Exercise instructions: Taking the line with "Task: Click the" as the first, copy every line through the end of the records below exactly. Do not include pictures.
── Given information ──
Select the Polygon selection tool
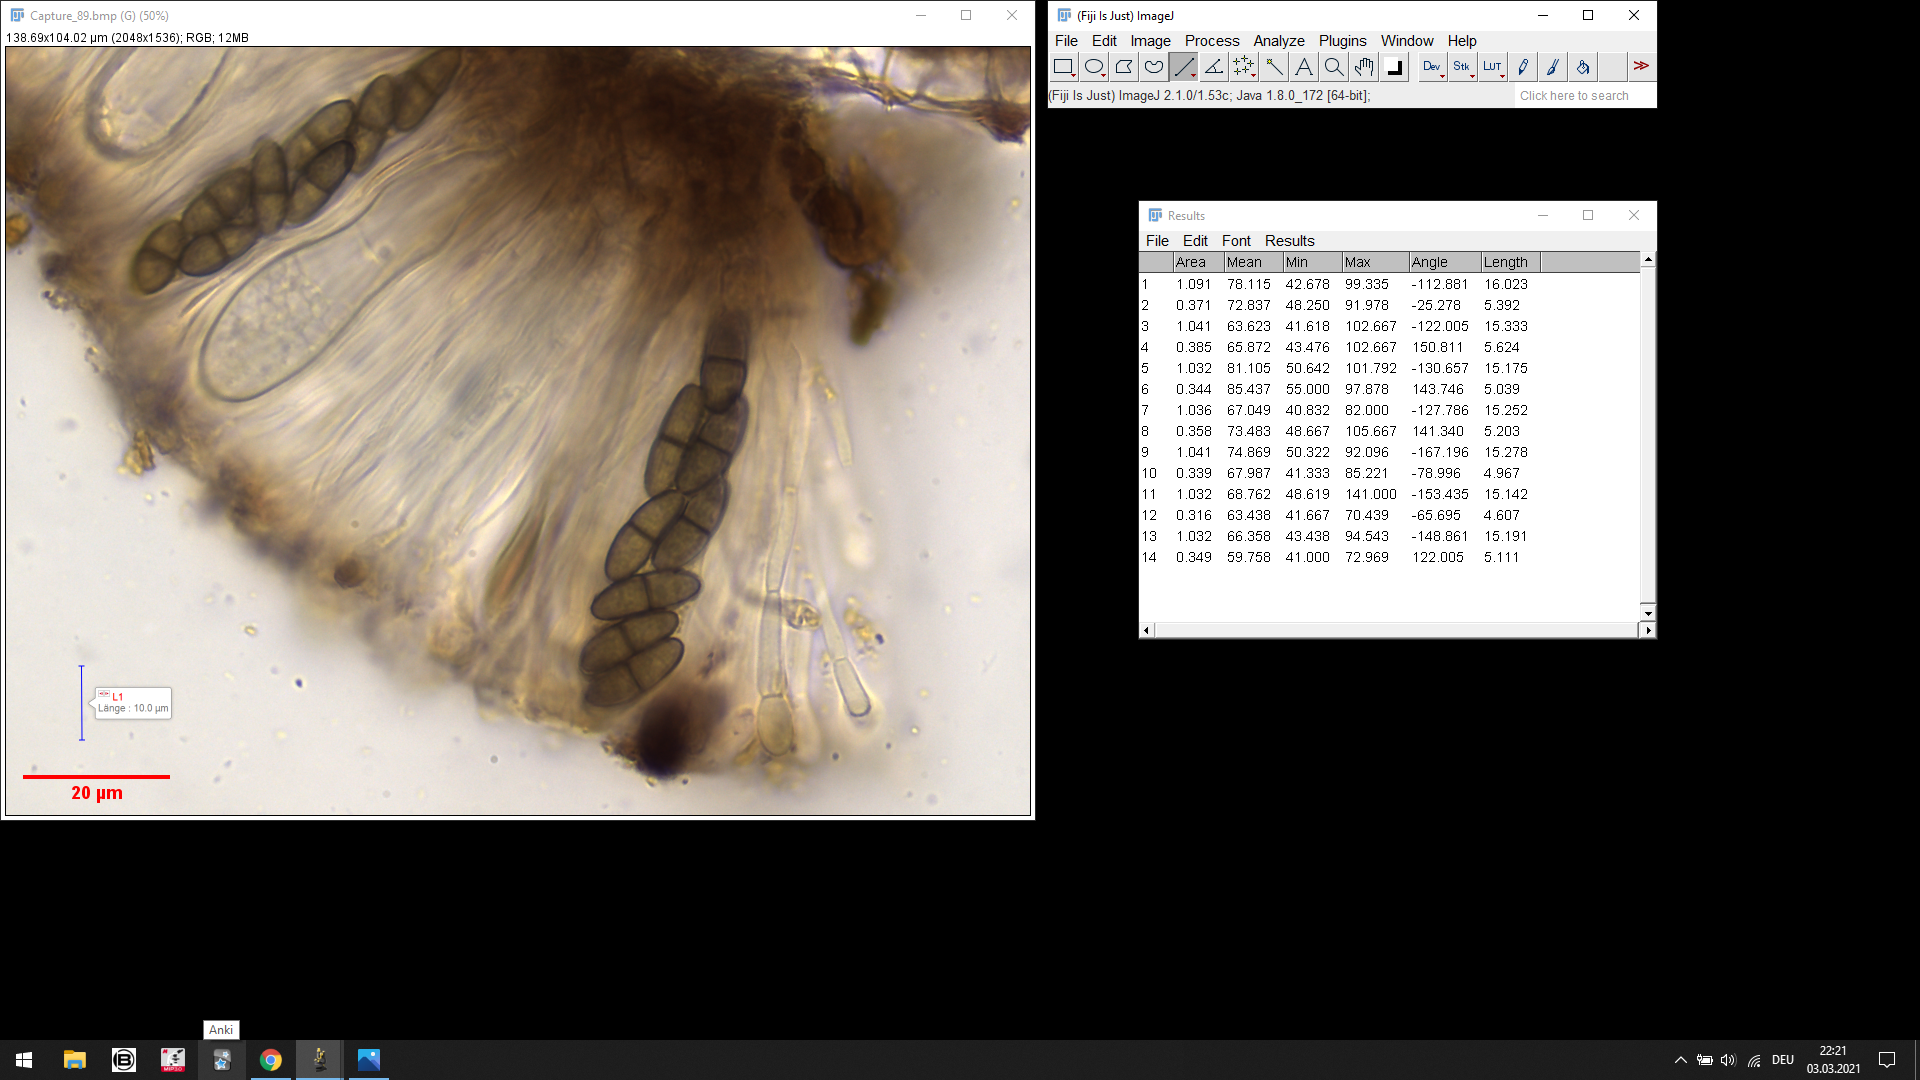Screen dimensions: 1920x1080 [x=1123, y=67]
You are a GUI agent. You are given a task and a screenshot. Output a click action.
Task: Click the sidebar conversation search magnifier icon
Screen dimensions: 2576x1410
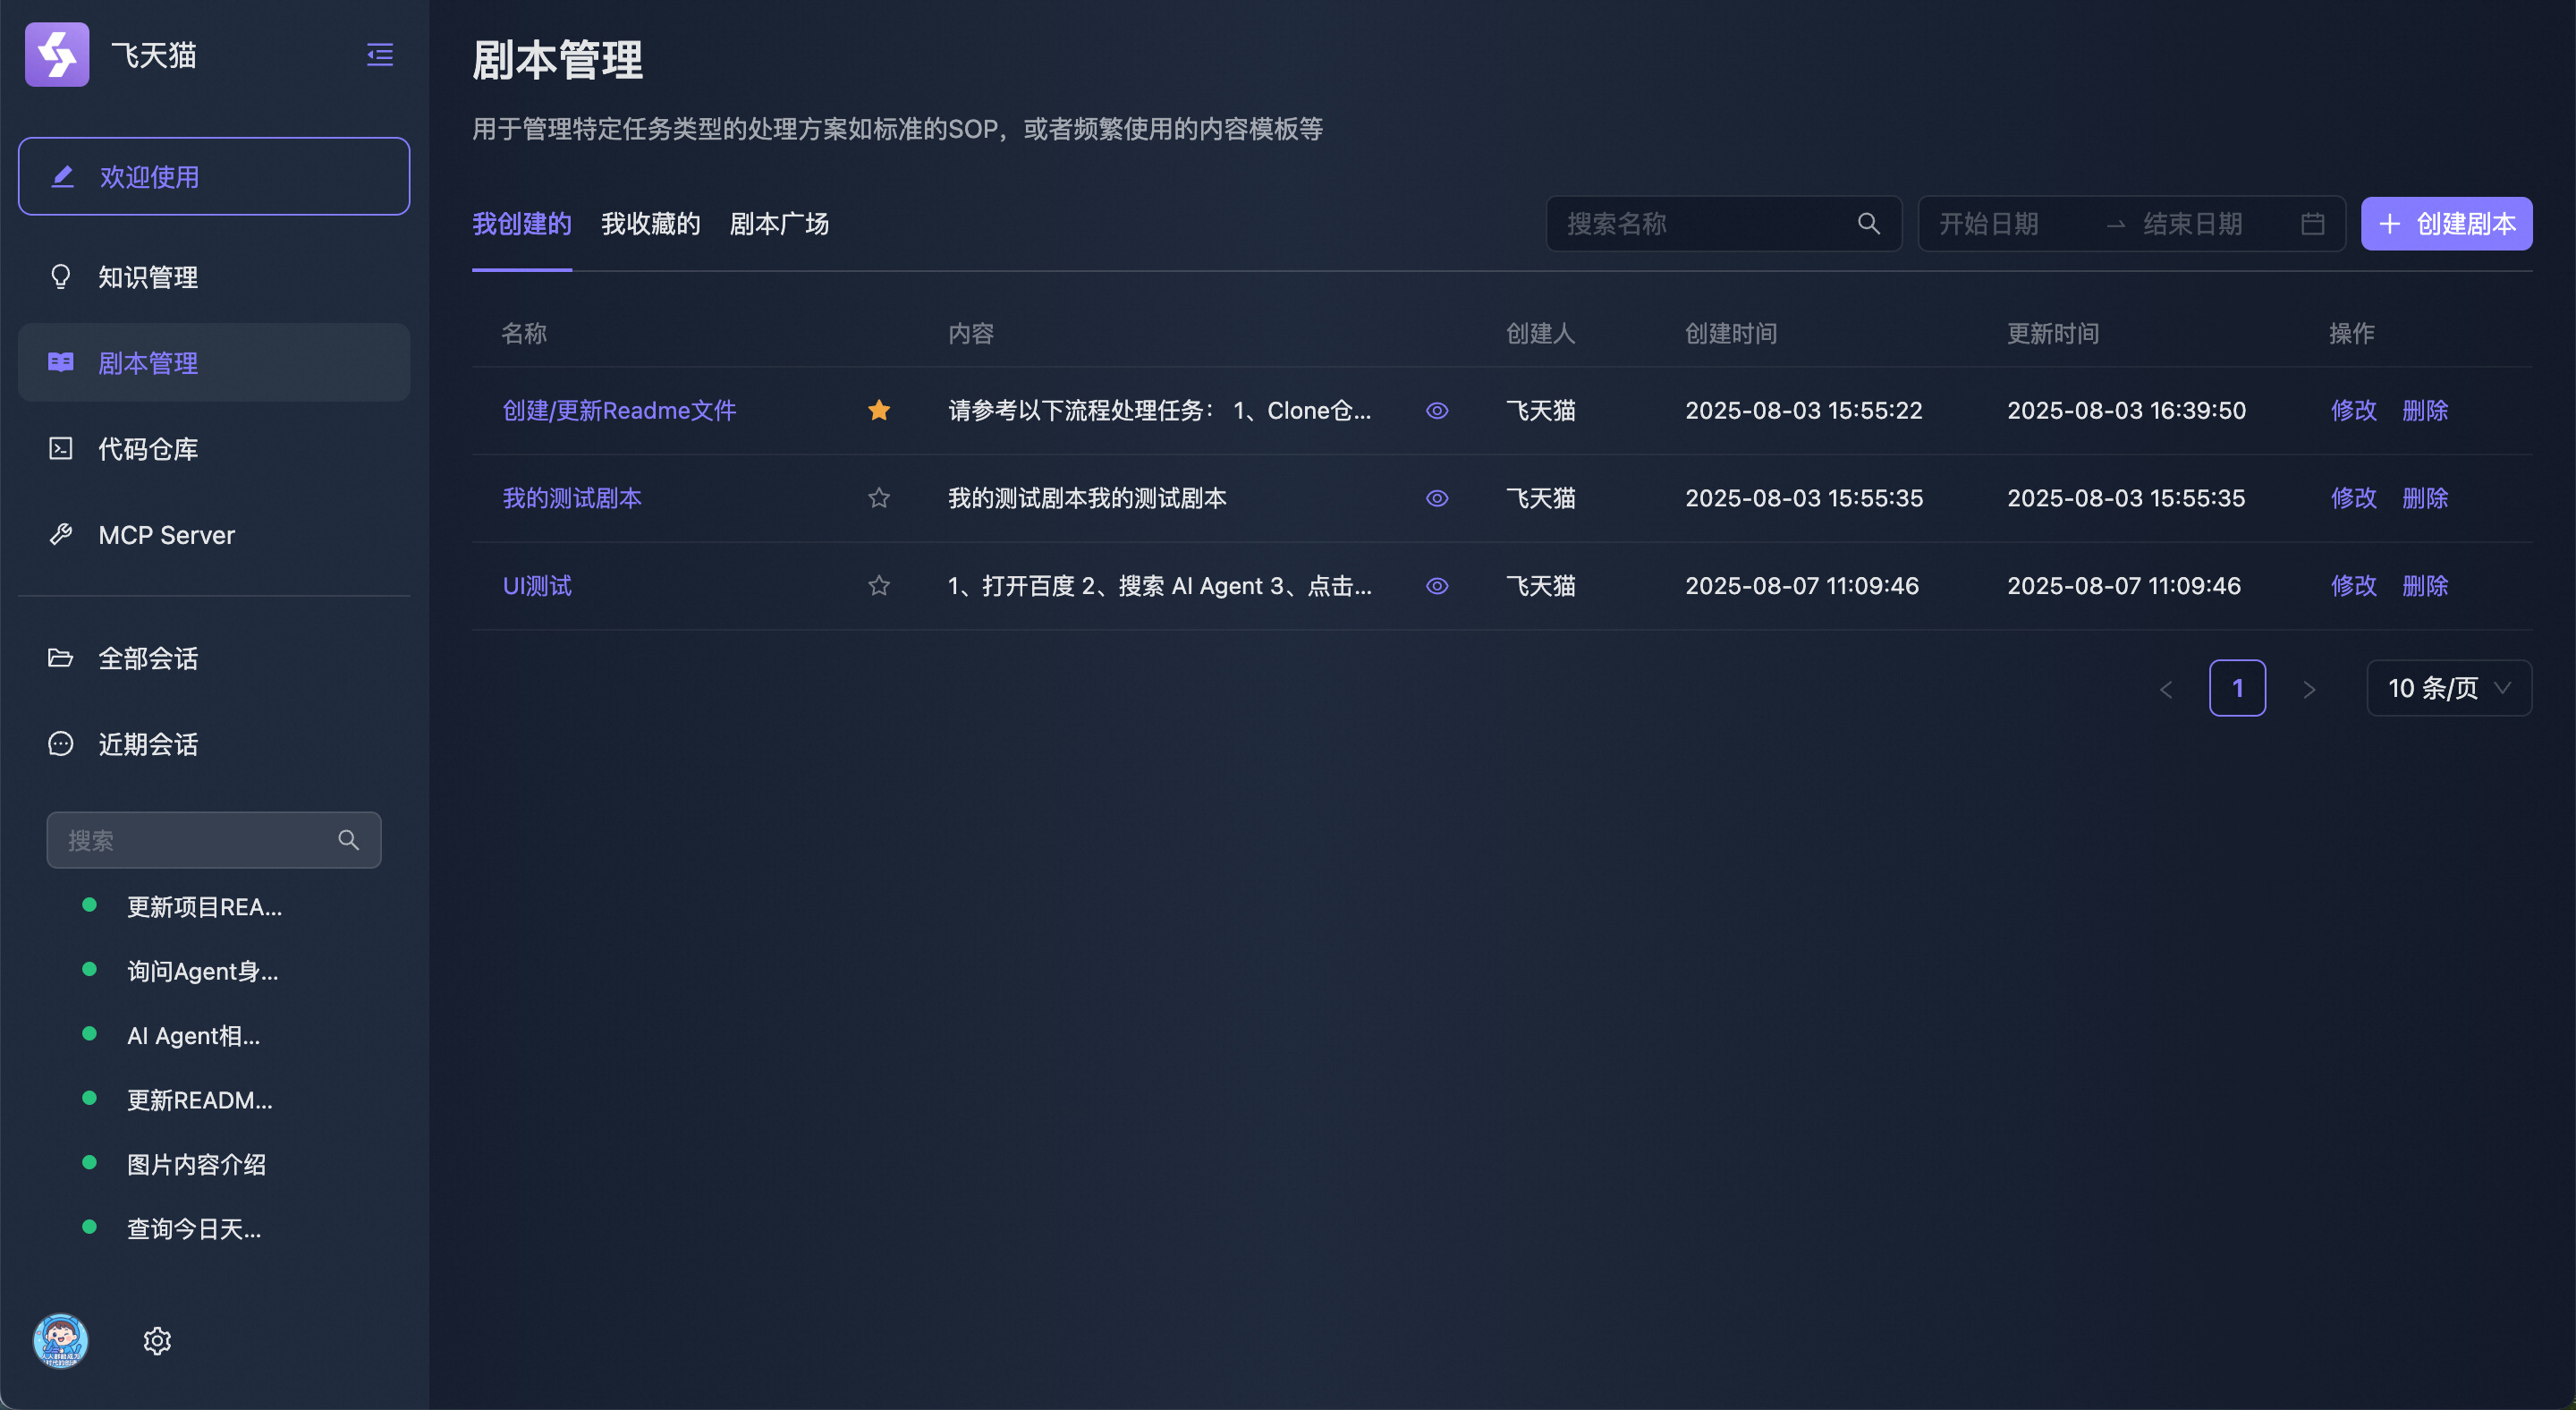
───
Written response:
Task: Click the sidebar conversation search magnifier icon
Screen dimensions: 2576x1410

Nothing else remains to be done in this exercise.